What you need to do ->
Rewrite the data below with every occurrence of "computer-use agent" replaced by "desktop automation agent", leaving everything else unchanged.

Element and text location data
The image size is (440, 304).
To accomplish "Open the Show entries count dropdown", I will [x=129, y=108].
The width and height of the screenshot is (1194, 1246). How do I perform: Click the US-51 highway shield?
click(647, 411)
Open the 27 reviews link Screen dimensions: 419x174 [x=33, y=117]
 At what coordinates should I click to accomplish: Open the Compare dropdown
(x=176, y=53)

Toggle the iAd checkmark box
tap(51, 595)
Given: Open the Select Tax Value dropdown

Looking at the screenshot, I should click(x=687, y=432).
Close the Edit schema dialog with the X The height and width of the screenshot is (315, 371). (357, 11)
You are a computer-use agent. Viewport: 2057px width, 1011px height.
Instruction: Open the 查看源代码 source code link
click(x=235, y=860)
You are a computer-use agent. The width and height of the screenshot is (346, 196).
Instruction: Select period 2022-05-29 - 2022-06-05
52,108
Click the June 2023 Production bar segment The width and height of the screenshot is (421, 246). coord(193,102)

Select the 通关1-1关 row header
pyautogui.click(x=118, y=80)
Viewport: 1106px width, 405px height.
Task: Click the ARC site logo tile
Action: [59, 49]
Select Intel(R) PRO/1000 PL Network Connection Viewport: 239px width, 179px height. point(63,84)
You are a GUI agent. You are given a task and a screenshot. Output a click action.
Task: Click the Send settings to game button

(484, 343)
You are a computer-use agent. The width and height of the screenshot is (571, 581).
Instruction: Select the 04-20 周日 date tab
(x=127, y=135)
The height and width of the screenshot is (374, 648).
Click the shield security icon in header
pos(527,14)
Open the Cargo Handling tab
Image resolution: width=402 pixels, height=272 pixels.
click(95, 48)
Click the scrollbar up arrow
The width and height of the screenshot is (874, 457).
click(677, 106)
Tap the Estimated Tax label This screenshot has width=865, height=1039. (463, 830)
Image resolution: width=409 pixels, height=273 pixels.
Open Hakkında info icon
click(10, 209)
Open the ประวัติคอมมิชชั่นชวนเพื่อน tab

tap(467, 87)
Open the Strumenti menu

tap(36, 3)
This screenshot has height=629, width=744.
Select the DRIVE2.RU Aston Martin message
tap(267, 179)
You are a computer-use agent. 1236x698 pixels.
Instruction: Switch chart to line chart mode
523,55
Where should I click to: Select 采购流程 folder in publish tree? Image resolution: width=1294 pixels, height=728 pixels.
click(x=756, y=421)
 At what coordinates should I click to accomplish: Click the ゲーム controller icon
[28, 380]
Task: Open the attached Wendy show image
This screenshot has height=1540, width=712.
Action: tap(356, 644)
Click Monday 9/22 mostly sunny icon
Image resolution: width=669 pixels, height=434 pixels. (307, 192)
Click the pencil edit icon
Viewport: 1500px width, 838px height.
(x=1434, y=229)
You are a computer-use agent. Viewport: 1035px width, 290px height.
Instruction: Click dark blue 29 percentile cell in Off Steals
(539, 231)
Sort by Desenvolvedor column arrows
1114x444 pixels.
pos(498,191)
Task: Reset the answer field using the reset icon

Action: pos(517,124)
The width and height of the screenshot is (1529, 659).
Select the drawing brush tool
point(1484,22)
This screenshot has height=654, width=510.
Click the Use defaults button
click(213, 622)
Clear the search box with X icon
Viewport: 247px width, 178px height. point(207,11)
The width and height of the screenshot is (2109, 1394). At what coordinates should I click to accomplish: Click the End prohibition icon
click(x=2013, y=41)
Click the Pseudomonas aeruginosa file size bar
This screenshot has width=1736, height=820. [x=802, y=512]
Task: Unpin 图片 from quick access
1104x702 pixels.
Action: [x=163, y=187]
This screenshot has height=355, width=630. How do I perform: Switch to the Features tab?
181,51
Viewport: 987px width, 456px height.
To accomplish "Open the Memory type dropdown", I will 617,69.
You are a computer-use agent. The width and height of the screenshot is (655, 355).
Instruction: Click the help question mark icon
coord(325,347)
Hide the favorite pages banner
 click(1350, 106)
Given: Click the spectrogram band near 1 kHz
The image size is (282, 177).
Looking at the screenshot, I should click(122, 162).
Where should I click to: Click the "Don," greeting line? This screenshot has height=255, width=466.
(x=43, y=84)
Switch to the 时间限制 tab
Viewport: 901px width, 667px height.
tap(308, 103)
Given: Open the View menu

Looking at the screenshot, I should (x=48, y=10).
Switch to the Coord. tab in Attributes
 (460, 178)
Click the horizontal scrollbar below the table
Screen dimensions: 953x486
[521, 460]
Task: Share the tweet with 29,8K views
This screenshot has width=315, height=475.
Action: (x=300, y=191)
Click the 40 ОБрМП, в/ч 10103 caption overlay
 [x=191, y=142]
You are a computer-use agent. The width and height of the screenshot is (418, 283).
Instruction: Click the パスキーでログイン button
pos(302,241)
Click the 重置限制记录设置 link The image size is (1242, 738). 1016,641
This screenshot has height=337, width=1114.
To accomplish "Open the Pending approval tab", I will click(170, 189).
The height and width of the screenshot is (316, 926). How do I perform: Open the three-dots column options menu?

Task output ->
The image size is (440, 304).
To accomplish "Open the Show entries count dropdown", I will [x=129, y=108].
The width and height of the screenshot is (1194, 1246). How do I perform: Click the US-51 highway shield?
click(647, 411)
Open the 27 reviews link Screen dimensions: 419x174 [x=33, y=117]
 At what coordinates should I click to accomplish: Open the Compare dropdown
(x=176, y=53)

Toggle the iAd checkmark box
tap(51, 595)
Given: Open the Select Tax Value dropdown

Looking at the screenshot, I should click(x=687, y=432).
Close the Edit schema dialog with the X The height and width of the screenshot is (315, 371). (357, 11)
You are a desktop automation agent. Viewport: 2057px width, 1011px height.
Instruction: Open the 查看源代码 source code link
click(x=235, y=860)
You are a desktop automation agent. The width and height of the screenshot is (346, 196).
Instruction: Select period 2022-05-29 - 2022-06-05
52,108
Click the June 2023 Production bar segment The width and height of the screenshot is (421, 246). coord(193,102)

Select the 通关1-1关 row header
pyautogui.click(x=118, y=80)
Viewport: 1106px width, 405px height.
Task: Click the ARC site logo tile
Action: [59, 49]
Select Intel(R) PRO/1000 PL Network Connection Viewport: 239px width, 179px height. point(63,84)
You are a GUI agent. You are given a task and a screenshot. Output a click action.
Task: Click the Send settings to game button

(484, 343)
You are a desktop automation agent. The width and height of the screenshot is (571, 581).
Instruction: Select the 04-20 周日 date tab
(x=127, y=135)
The height and width of the screenshot is (374, 648).
Click the shield security icon in header
pos(527,14)
Open the Cargo Handling tab
Image resolution: width=402 pixels, height=272 pixels.
click(95, 48)
Click the scrollbar up arrow
The width and height of the screenshot is (874, 457).
click(677, 106)
Tap the Estimated Tax label This screenshot has width=865, height=1039. (463, 830)
Image resolution: width=409 pixels, height=273 pixels.
Open Hakkında info icon
click(10, 209)
Open the ประวัติคอมมิชชั่นชวนเพื่อน tab

tap(467, 87)
Open the Strumenti menu

tap(36, 3)
This screenshot has height=629, width=744.
Select the DRIVE2.RU Aston Martin message
tap(267, 179)
You are a desktop automation agent. 1236x698 pixels.
Instruction: Switch chart to line chart mode
523,55
Where should I click to: Select 采购流程 folder in publish tree? Image resolution: width=1294 pixels, height=728 pixels.
click(x=756, y=421)
 At what coordinates should I click to accomplish: Click the ゲーム controller icon
[28, 380]
Task: Open the attached Wendy show image
This screenshot has height=1540, width=712.
Action: tap(356, 644)
Click Monday 9/22 mostly sunny icon
Image resolution: width=669 pixels, height=434 pixels. (307, 192)
Click the pencil edit icon
Viewport: 1500px width, 838px height.
(x=1434, y=229)
You are a desktop automation agent. Viewport: 1035px width, 290px height.
Instruction: Click dark blue 29 percentile cell in Off Steals
(539, 231)
Sort by Desenvolvedor column arrows
1114x444 pixels.
pos(498,191)
Task: Reset the answer field using the reset icon

Action: pos(517,124)
The width and height of the screenshot is (1529, 659).
Select the drawing brush tool
point(1484,22)
This screenshot has height=654, width=510.
Click the Use defaults button
click(213, 622)
Clear the search box with X icon
Viewport: 247px width, 178px height. point(207,11)
The width and height of the screenshot is (2109, 1394). At what coordinates should I click to accomplish: Click the End prohibition icon
click(x=2013, y=41)
Click the Pseudomonas aeruginosa file size bar
This screenshot has width=1736, height=820. [x=802, y=512]
Task: Unpin 图片 from quick access
1104x702 pixels.
Action: [x=163, y=187]
This screenshot has height=355, width=630. How do I perform: Switch to the Features tab?
181,51
Viewport: 987px width, 456px height.
To accomplish "Open the Memory type dropdown", I will 617,69.
You are a desktop automation agent. The width and height of the screenshot is (655, 355).
Instruction: Click the help question mark icon
coord(325,347)
Hide the favorite pages banner
 click(1350, 106)
Given: Click the spectrogram band near 1 kHz
The image size is (282, 177).
Looking at the screenshot, I should click(122, 162).
Where should I click to: Click the "Don," greeting line? This screenshot has height=255, width=466.
(x=43, y=84)
Switch to the 时间限制 tab
Viewport: 901px width, 667px height.
tap(308, 103)
Given: Open the View menu

Looking at the screenshot, I should (x=48, y=10).
Switch to the Coord. tab in Attributes
 (460, 178)
Click the horizontal scrollbar below the table
Screen dimensions: 953x486
[521, 460]
Task: Share the tweet with 29,8K views
This screenshot has width=315, height=475.
Action: (x=300, y=191)
Click the 40 ОБрМП, в/ч 10103 caption overlay
 [x=191, y=142]
You are a desktop automation agent. The width and height of the screenshot is (418, 283).
Instruction: Click the パスキーでログイン button
pos(302,241)
Click the 重置限制记录设置 link The image size is (1242, 738). 1016,641
This screenshot has height=337, width=1114.
To accomplish "Open the Pending approval tab", I will click(170, 189).
The height and width of the screenshot is (316, 926). How do I perform: Open the three-dots column options menu?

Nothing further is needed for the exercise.